This is a truly remarkable book that I don’t think anybody will like. And that maybe includes me. I can’t recommend it at all, but you could very well get sucked into and be entirely compelled to read it (I did!) and think it’s brilliant and awful, like I did.
One of the best thins written about Ulysses is from the US judge that declared that it was unfair to consider it obscene, allowing its publication: that it’s boring storyline is what made it great in part.
And that’s what’s happening here. We are in the head of a middle manager, a white married man in the early 1970s. He’s awful, he’s normal, he’s typical, he’s boring, and he’s so clearly aware of not only all these things about him, but also about America. So the book is a droning, introspective, but also entirely impersonal set of thoughts and beliefs about his life as he slowly addresses all the main topics that define and shape his life.
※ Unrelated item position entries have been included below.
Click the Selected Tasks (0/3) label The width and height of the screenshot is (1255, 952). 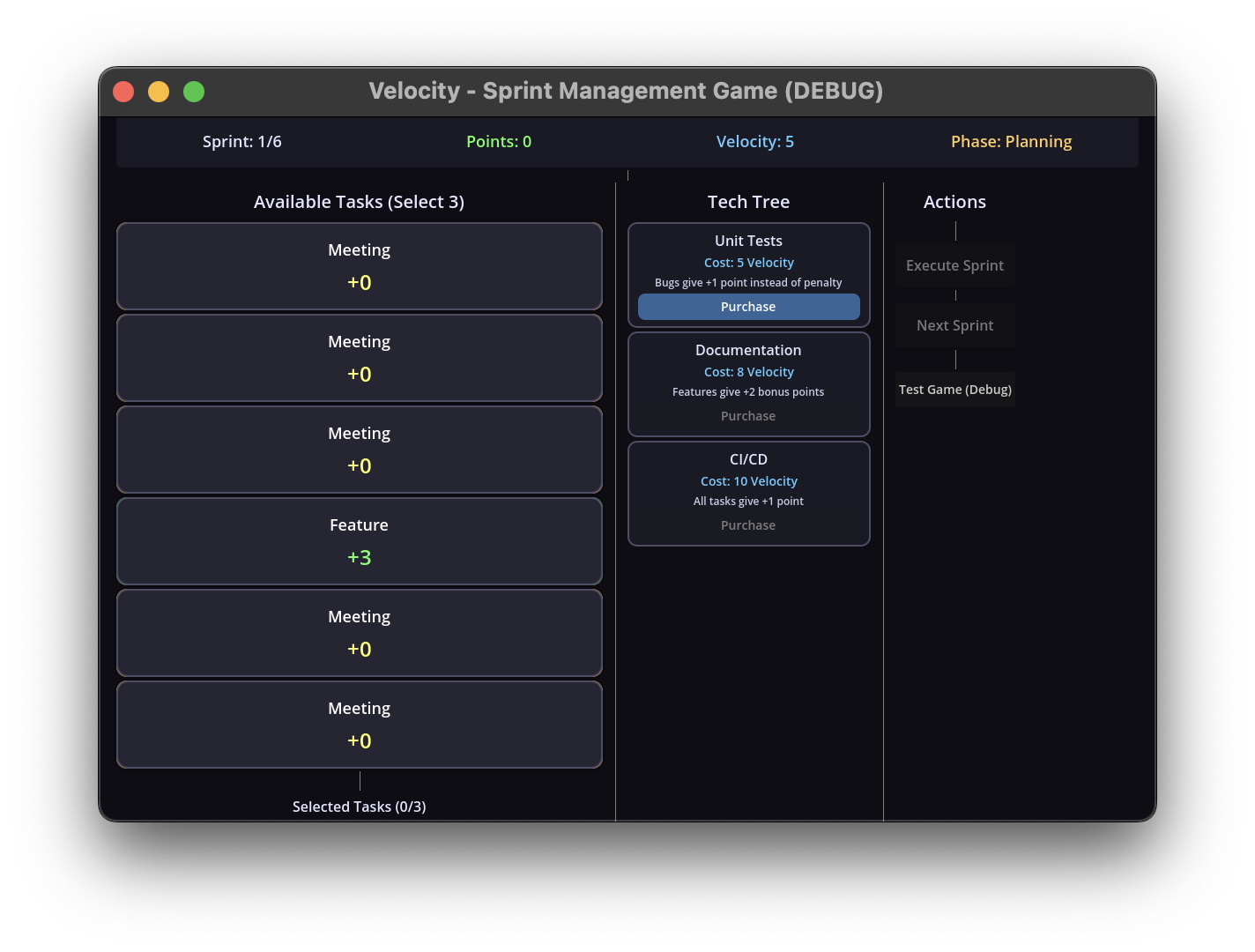(x=359, y=807)
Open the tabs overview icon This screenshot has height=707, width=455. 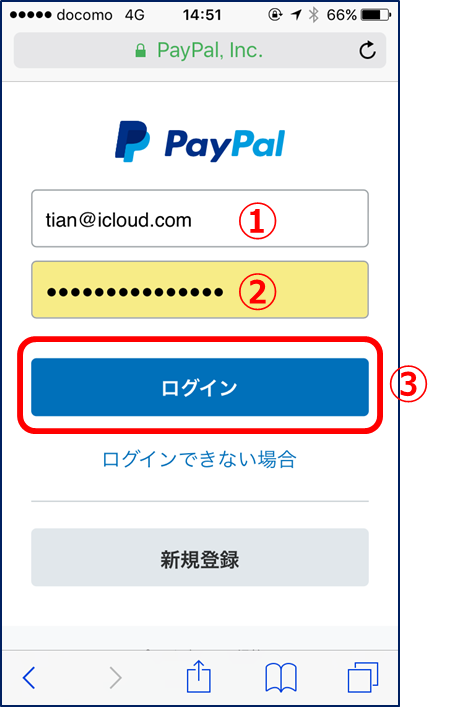[363, 677]
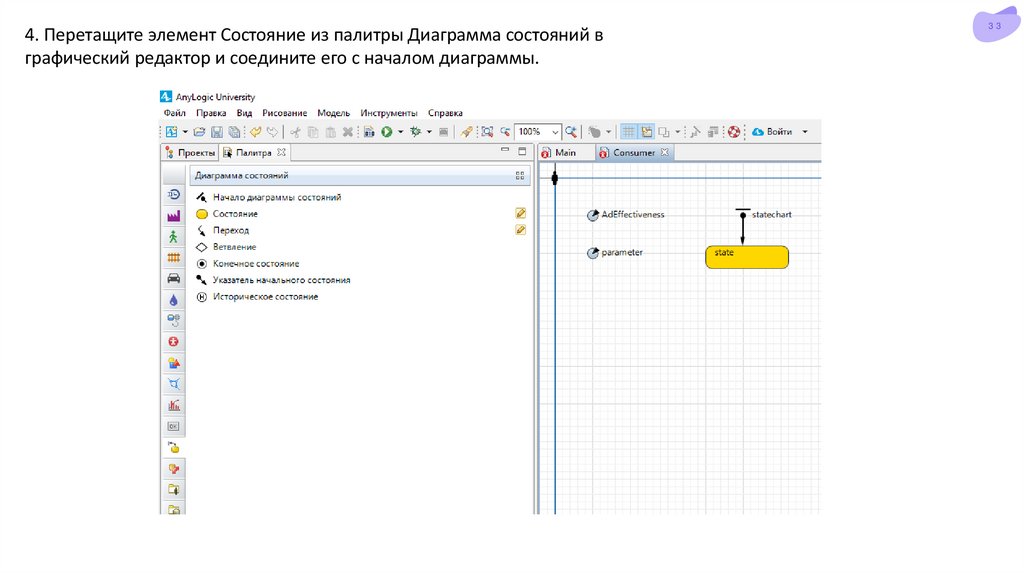Viewport: 1024px width, 574px height.
Task: Click the help lifebuoy icon in toolbar
Action: tap(733, 132)
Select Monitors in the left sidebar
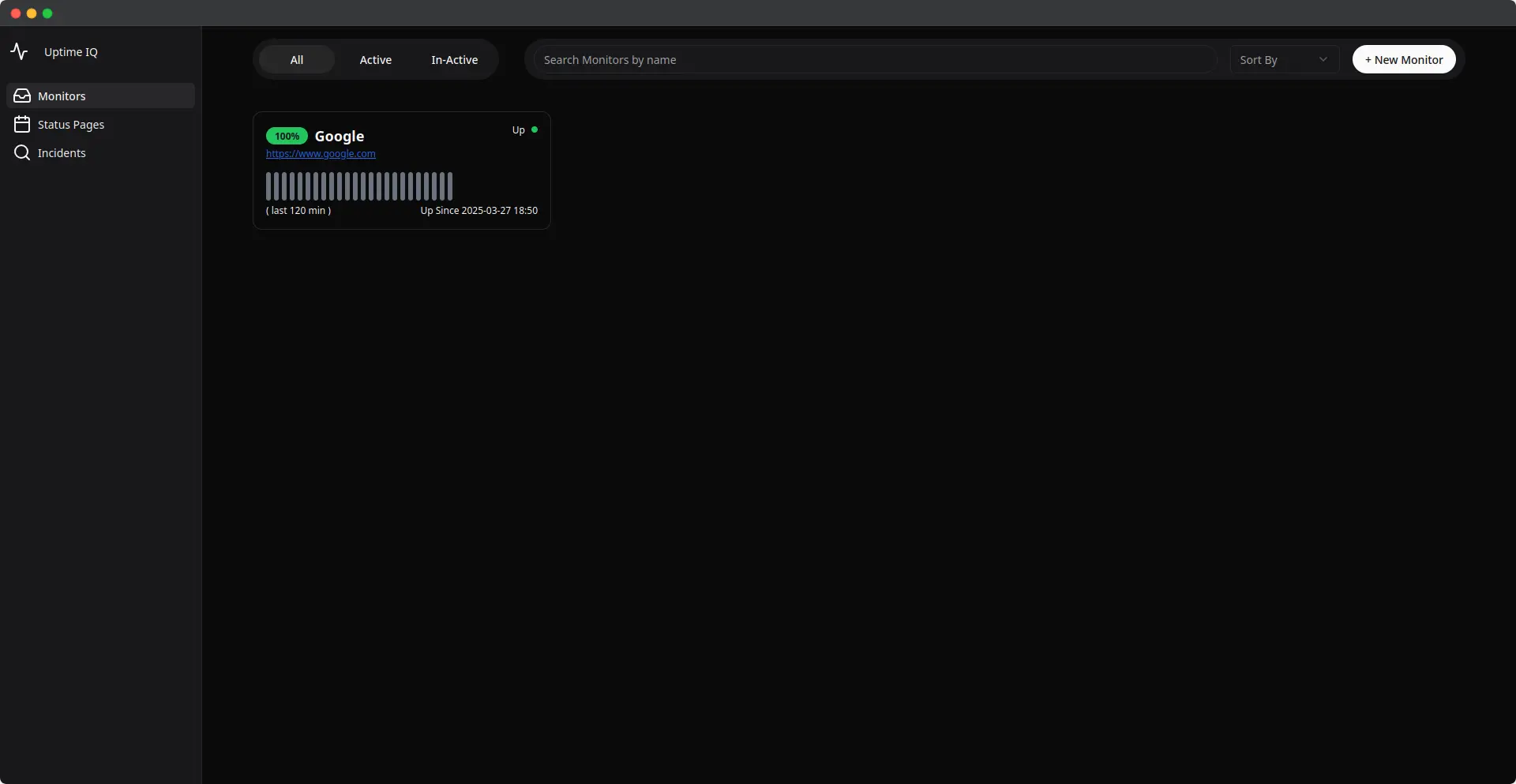This screenshot has height=784, width=1516. coord(62,96)
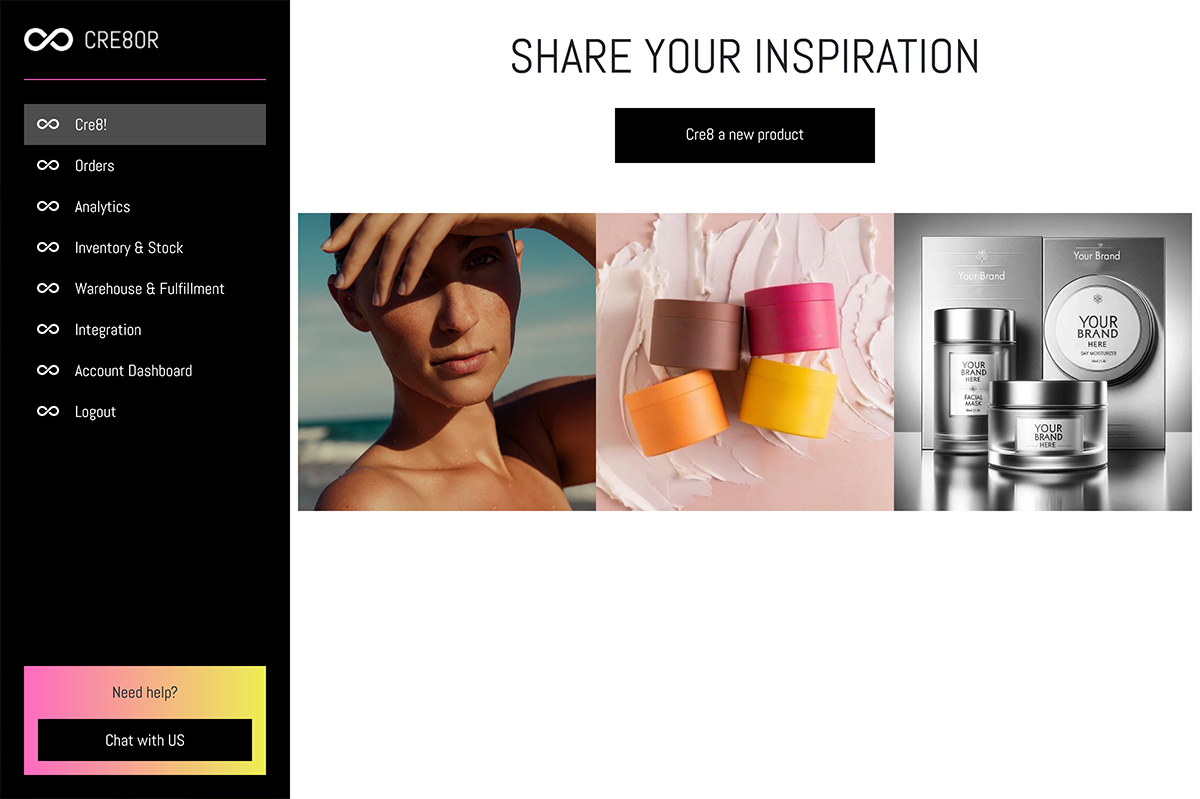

He’ll tell you about his affairs, his marriage, his kids, his job, his fears, his sexuality, his drinking…all that. And in the end, you will find a person almost without shape or presence, but entirely perfectly rendered in unnerving amounts of detail and honesty. And you won’t know if you are any better off for it. But it’s also an absolutely mindnumbingly perfect portrayal of bored middle class self-hating life. It’s about as opposite a book from Catch-22 I could imagine in so many way.